**Work task:** Out of the lines below, please list those that hold the string "Windows".

**Provided material:**
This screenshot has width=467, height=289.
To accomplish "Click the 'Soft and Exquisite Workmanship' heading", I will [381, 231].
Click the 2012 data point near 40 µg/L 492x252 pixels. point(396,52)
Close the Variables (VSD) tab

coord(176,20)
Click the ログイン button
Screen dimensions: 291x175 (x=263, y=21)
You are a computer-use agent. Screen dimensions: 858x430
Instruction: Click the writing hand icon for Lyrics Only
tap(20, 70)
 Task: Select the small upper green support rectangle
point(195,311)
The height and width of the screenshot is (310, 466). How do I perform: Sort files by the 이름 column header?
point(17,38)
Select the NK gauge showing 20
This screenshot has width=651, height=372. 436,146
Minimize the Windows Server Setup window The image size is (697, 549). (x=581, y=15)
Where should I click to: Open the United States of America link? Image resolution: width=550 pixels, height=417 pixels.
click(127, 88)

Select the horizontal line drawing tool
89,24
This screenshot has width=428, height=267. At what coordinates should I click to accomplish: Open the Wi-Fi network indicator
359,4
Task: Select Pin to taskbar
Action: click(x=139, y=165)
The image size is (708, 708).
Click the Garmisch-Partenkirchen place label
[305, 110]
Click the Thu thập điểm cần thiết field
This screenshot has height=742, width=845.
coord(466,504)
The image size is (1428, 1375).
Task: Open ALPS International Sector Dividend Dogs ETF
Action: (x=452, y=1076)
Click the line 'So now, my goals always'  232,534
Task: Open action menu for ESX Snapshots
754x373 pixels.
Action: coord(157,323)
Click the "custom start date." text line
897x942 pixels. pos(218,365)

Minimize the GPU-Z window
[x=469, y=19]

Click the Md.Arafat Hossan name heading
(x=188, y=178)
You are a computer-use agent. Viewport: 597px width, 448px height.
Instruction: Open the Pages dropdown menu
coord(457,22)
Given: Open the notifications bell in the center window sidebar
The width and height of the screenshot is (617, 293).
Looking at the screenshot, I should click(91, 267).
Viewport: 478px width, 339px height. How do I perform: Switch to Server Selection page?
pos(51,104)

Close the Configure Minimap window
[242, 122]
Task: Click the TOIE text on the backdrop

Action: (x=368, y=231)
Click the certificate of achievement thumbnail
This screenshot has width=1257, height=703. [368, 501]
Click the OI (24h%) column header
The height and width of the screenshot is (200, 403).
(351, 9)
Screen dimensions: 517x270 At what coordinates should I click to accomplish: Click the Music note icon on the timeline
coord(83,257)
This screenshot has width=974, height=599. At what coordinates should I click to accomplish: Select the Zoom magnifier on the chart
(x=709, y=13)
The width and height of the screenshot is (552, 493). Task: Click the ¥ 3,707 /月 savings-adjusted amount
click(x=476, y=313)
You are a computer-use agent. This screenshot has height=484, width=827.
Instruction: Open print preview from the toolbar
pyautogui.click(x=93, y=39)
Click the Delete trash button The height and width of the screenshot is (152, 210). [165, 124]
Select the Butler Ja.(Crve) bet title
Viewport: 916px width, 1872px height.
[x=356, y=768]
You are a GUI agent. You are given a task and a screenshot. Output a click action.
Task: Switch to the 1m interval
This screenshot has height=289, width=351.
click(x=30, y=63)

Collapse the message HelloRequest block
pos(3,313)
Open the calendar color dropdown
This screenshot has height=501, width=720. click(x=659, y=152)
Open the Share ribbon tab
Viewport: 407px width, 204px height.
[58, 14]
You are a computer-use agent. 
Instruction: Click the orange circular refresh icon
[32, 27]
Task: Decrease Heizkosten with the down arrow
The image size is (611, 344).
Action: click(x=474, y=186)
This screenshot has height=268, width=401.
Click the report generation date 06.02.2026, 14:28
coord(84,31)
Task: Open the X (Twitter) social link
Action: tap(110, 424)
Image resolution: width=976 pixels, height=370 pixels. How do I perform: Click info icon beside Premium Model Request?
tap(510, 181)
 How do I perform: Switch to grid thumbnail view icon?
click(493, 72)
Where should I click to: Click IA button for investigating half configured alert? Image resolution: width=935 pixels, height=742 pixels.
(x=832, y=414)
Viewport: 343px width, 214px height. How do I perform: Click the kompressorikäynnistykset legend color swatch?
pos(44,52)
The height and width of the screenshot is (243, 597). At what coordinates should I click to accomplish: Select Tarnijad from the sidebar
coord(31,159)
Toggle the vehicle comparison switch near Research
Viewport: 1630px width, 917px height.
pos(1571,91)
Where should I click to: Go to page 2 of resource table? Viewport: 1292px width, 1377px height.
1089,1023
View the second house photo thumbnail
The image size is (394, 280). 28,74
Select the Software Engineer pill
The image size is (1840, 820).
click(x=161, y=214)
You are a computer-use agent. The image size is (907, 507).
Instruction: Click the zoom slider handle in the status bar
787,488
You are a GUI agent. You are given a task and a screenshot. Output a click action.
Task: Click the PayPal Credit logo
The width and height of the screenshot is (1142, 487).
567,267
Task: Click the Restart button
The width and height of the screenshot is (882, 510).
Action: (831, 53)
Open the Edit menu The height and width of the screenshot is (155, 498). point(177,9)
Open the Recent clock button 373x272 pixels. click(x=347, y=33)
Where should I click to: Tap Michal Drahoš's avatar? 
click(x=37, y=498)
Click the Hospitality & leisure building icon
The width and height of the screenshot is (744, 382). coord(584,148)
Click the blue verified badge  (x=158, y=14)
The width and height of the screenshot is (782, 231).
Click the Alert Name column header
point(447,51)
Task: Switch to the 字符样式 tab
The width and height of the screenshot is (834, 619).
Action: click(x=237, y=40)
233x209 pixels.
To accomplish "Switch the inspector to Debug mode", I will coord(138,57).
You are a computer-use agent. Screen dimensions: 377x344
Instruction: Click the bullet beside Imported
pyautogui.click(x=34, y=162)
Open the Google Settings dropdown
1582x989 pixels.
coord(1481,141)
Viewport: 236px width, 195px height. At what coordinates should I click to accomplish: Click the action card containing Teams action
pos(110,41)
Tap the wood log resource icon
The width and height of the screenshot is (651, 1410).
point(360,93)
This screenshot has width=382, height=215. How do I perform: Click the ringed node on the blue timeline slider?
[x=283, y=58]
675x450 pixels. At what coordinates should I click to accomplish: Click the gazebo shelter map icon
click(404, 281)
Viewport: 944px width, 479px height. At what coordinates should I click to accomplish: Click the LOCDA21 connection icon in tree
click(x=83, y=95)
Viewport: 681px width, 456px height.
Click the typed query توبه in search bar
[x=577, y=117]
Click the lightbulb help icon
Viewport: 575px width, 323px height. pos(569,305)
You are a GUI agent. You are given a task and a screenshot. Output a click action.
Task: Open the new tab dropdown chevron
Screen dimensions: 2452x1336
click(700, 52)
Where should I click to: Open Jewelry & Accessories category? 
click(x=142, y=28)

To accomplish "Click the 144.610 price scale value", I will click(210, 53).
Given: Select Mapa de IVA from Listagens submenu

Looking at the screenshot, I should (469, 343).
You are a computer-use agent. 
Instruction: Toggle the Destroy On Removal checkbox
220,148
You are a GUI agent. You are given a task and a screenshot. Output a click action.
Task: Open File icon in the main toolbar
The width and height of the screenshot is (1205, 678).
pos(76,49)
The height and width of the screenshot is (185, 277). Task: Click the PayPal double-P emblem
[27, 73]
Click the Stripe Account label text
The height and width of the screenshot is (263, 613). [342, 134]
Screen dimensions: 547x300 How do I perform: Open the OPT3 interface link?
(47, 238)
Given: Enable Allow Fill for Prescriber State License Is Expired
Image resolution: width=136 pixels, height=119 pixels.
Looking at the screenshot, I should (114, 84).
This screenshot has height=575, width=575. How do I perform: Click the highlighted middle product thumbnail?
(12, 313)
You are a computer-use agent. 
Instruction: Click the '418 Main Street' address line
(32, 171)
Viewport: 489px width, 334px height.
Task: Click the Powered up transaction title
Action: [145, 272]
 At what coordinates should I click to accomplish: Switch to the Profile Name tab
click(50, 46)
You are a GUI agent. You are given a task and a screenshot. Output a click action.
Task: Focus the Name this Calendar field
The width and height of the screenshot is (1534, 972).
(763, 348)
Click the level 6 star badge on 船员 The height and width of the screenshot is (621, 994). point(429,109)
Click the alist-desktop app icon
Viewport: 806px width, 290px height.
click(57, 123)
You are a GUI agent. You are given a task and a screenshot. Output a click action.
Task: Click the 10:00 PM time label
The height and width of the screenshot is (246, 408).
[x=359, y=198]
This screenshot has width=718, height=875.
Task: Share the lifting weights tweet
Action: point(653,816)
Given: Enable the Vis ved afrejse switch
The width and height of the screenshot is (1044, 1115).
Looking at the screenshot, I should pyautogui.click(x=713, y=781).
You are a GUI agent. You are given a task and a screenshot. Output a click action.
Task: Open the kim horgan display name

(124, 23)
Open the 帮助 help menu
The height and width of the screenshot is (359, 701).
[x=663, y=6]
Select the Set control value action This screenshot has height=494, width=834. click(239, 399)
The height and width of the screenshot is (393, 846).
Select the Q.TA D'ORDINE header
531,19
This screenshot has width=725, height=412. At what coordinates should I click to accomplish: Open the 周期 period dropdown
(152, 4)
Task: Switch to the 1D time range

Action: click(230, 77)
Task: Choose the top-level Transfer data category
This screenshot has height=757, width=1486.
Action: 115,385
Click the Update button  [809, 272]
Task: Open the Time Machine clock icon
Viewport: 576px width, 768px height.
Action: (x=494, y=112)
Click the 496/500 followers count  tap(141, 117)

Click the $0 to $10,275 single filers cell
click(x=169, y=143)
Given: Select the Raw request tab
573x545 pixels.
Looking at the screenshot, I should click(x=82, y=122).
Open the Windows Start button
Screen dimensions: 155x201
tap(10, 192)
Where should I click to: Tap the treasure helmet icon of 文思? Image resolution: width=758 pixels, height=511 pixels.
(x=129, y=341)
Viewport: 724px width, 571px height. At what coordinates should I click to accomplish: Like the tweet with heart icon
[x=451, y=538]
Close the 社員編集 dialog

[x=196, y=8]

**Task output:**
Minimize the Windows Server Setup window The image size is (697, 549). (x=581, y=15)
Open the Windows Start button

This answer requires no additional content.